Check every line of the entries for the string "will" and return the ones that contain it.

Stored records
- - - - - - -

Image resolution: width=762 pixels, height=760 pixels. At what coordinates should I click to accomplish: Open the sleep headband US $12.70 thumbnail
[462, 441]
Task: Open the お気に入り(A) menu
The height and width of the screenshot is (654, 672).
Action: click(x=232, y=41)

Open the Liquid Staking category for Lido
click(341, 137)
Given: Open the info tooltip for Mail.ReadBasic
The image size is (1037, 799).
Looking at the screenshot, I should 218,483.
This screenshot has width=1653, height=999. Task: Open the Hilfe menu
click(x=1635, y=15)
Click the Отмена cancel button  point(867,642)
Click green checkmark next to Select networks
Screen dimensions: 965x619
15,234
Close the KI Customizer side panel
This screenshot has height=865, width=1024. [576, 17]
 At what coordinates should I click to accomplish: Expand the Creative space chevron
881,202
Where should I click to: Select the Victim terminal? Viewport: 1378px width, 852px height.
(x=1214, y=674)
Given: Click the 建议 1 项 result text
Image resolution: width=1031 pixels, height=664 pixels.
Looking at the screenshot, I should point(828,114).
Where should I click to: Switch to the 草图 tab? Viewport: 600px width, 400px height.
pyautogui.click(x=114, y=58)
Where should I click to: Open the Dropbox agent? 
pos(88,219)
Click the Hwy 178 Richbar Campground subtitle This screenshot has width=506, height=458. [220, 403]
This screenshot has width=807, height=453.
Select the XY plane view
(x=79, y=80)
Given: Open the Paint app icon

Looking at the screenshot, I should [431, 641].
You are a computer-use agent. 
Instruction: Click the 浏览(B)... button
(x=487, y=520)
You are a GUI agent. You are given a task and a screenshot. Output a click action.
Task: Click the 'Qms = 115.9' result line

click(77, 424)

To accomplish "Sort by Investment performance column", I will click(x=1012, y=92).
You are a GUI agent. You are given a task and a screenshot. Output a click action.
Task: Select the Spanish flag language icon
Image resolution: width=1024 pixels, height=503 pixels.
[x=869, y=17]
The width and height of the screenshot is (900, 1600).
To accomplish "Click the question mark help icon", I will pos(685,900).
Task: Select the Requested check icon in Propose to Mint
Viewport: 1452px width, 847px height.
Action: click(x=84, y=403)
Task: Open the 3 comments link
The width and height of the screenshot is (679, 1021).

- - - - - - -

● Completed task:
To accomplish "Sort by Investment performance column", I will click(x=1012, y=92).
To accomplish "Click the question mark help icon", I will pos(685,900).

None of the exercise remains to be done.